* **EXERCICE PROPOSÉ**
Recopiez à l'identique les lignes des enregistrements, de celle qui contient "Where should I" jusqu'à celle qui contient "Instruction: Click the", bornes comprises.

* **LIGNES**
★ ★ ★ ★

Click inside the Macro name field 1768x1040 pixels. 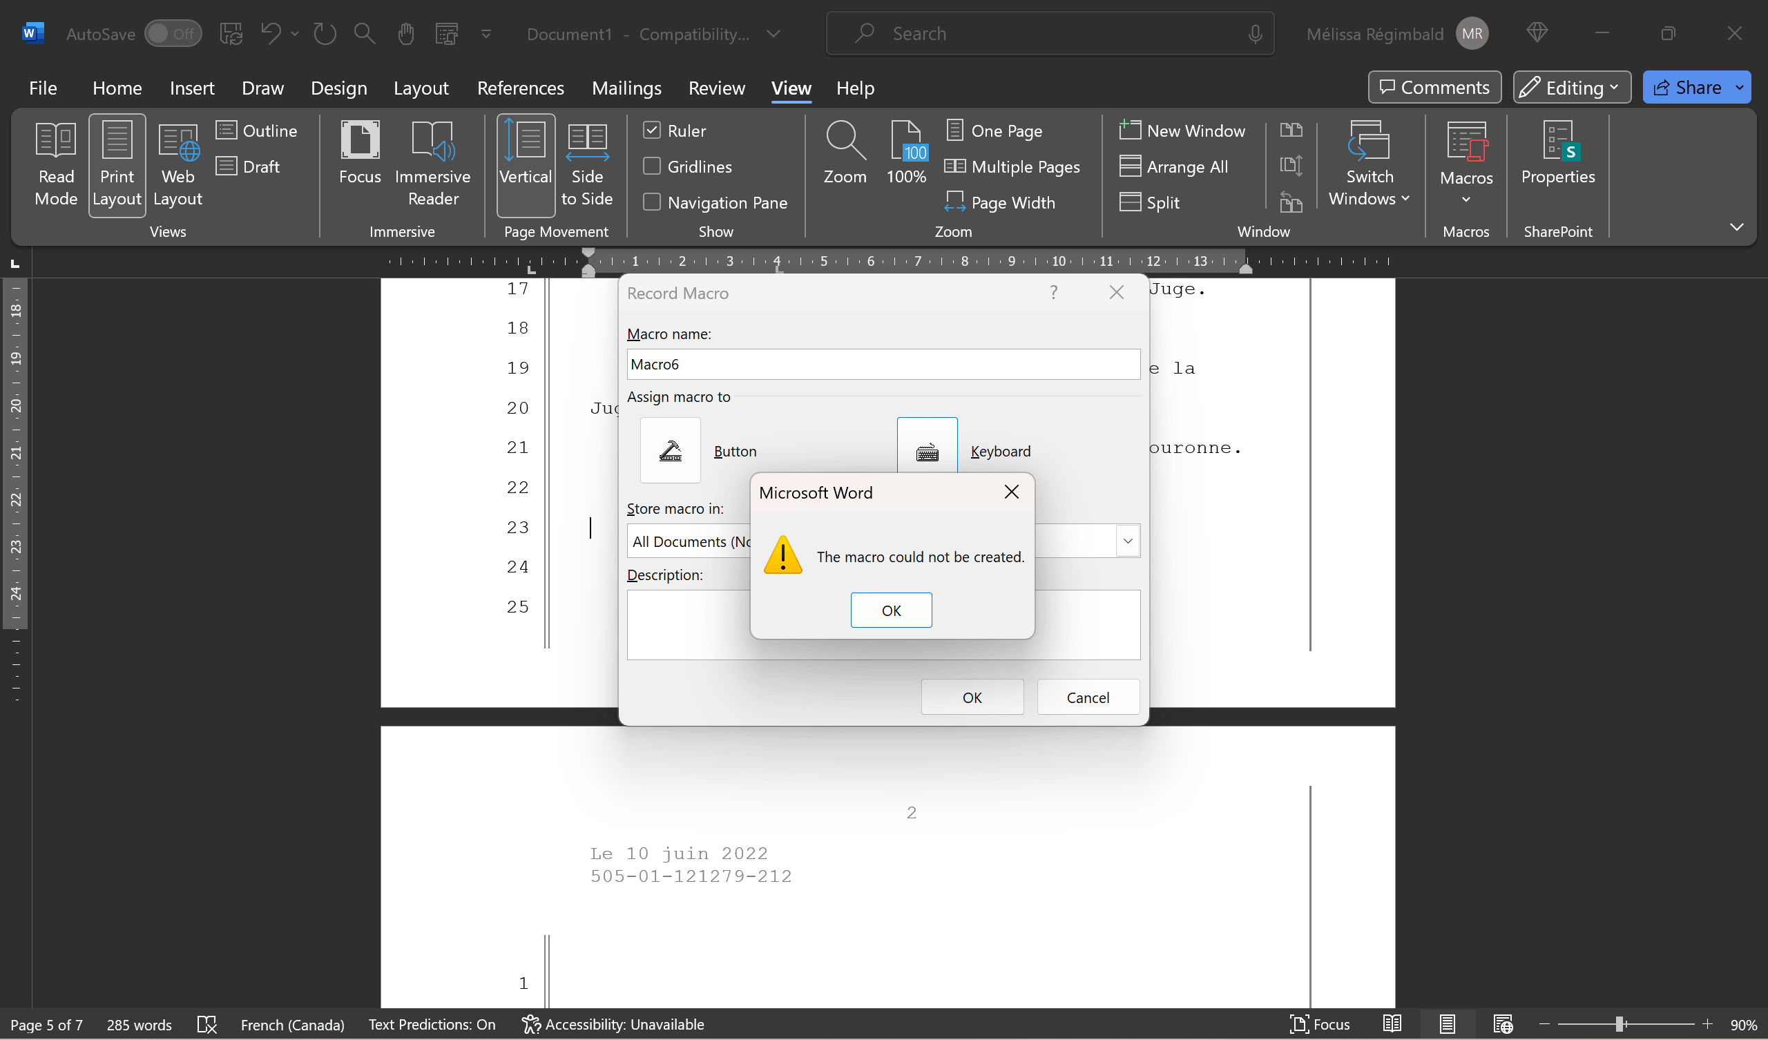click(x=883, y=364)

★ ★ ★ ★

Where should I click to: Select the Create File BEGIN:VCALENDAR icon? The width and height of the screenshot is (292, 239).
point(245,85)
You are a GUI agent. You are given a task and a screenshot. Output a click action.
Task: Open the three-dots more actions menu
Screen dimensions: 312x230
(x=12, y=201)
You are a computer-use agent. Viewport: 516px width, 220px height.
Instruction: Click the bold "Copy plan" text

★ ★ ★ ★

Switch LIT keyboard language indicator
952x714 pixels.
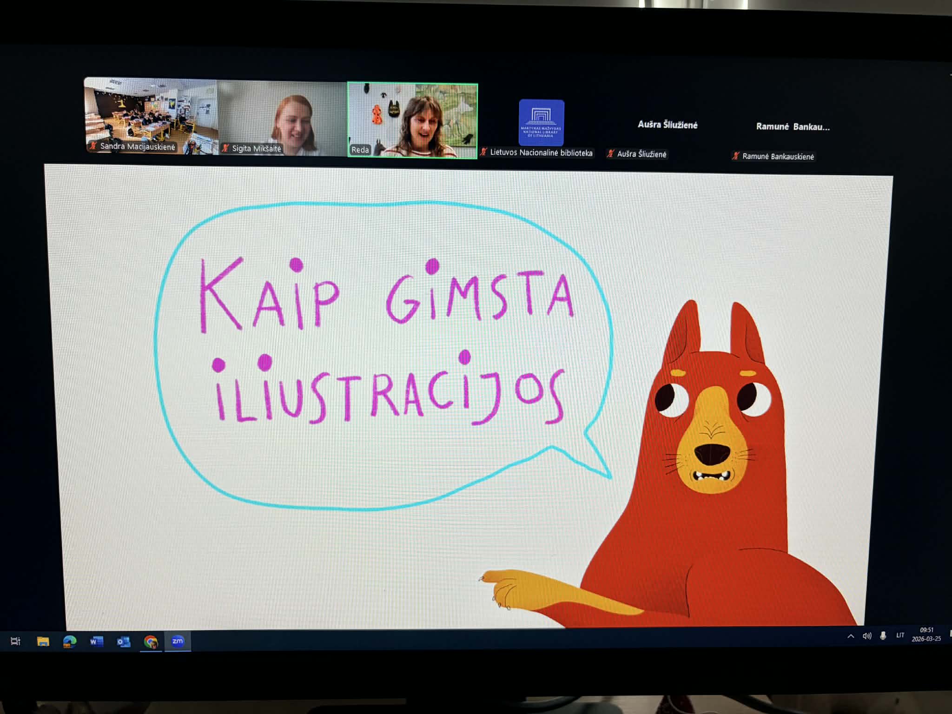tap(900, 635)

★ ★ ★ ★

* **SOLUTION RÉDIGÉE**
Where should I click to: Select the Create File BEGIN:VCALENDAR icon? The width and height of the screenshot is (292, 239).
point(245,85)
You are a GUI agent. You are given a task and a screenshot. Output a click action.
Task: Open the three-dots more actions menu
Screen dimensions: 312x230
(x=12, y=201)
You are a computer-use agent. Viewport: 516px width, 220px height.
Instruction: Click the bold "Copy plan" text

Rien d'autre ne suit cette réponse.